■ Aufgaben
a) Schreiben Sie aus den Datensätzen die Zeilen ab der Zeile mit „This screenshot has height=913, width=422.“ bis zur Zeile mit „[x=1928, y=175]“ unverändert ab, beide Zeilen eingeschlossen.
b) Führen Sie den Text zur praktischen Umsetzung des neuen Wehrdiensts im Anschluss an seinen letzten Satz weiter.

■ Angezeigter Textauszug

+---+

Wie könnte die praktische Umsetzung aussehen?

Für die praktische Umsetzung liegt zunächst ein Modell auf der Hand, welches auch innerhalb der Truppe als kurzfristig stemmbar gilt. Demnach könnten junge Menschen, die sich für die neue Form des Wehrdiensts entscheiden, an Standorten herangezogen werden, an denen aktuell bereits Grund- oder Basisausbildungen durchgeführt werden. Dort werden Soldatinnen und Soldaten grundlegende oder weiterreichende Fähigkeiten vermittelt. Dazu zählt auch die Handhabung von Waffen.

+---+

■ Verfügbare Datensätze
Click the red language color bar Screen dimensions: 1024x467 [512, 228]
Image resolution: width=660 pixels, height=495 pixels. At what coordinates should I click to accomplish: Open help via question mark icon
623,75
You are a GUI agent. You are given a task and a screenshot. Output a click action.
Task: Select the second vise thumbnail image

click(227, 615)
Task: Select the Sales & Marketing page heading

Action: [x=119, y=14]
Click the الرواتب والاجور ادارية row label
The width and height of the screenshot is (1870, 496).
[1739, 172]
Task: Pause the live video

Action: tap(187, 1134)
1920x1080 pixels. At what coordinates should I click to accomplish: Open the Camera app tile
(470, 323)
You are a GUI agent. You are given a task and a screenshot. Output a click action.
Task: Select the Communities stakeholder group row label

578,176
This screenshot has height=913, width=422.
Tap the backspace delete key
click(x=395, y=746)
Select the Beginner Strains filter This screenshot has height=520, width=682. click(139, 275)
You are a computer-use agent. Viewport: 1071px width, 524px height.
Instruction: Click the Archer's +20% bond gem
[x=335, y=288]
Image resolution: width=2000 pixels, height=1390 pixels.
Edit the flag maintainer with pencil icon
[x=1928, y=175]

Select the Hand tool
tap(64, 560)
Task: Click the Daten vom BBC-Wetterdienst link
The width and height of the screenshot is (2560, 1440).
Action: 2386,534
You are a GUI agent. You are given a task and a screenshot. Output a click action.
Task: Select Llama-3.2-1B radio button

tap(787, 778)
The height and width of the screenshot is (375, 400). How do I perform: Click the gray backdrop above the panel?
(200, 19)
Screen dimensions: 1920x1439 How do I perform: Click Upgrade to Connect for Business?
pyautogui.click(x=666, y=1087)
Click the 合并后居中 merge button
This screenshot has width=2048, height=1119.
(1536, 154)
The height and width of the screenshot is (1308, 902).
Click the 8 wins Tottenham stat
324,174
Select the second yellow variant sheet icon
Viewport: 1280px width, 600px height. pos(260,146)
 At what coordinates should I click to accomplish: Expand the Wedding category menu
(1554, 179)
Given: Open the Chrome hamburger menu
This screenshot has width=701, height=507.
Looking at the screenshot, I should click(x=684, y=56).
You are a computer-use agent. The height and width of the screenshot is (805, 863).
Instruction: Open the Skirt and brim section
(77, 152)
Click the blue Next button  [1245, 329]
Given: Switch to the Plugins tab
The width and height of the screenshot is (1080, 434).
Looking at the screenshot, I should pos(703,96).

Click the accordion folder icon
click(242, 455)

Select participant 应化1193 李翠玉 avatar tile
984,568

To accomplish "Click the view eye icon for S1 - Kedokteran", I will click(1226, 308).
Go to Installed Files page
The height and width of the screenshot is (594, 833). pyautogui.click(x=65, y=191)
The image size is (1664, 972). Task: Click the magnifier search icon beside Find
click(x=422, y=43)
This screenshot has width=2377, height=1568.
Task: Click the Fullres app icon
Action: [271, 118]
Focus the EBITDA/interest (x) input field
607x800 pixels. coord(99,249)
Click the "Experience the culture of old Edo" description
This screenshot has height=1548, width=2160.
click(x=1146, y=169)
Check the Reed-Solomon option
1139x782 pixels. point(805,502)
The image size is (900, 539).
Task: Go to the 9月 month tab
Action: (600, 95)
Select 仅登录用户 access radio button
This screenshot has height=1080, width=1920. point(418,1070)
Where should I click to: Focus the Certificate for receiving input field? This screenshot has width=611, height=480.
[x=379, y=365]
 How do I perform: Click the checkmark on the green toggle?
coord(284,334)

+---+

■ Antworten je Aufgabe
a)
This screenshot has height=913, width=422.
Tap the backspace delete key
click(x=395, y=746)
Select the Beginner Strains filter This screenshot has height=520, width=682. click(139, 275)
You are a computer-use agent. Viewport: 1071px width, 524px height.
Instruction: Click the Archer's +20% bond gem
[x=335, y=288]
Image resolution: width=2000 pixels, height=1390 pixels.
Edit the flag maintainer with pencil icon
[x=1928, y=175]

b)
In Bayern ist das an mehreren Standorten der Fall, unter anderem in Feldkirchen, Bad Reichenhall, Weiden, Volkach oder Cham. Auch in Regen und Oberviechtach wird entsprechend ausgebildet. Entsprechendes Personal ist vor Ort. Die Rahmenbedingungen für die Ausbildung existieren. Allerdings wäre an den Standorten unter Umständen ein "Zusammenrücken" nötig. Stuben müssten gegebenenfalls wieder mit mehr Personen belegt werden. Vorteil dieses Modells wären kurze Wege: Die jungen Menschen könnten den Dienst in der Heimat leisten, wenn sie das möchten.

Letztlich bleiben diese Erwägungen im Moment aber noch spekulativ. Die Details sollen noch erarbeitet werden.

Was würde das für die Bundeswehr bedeuten?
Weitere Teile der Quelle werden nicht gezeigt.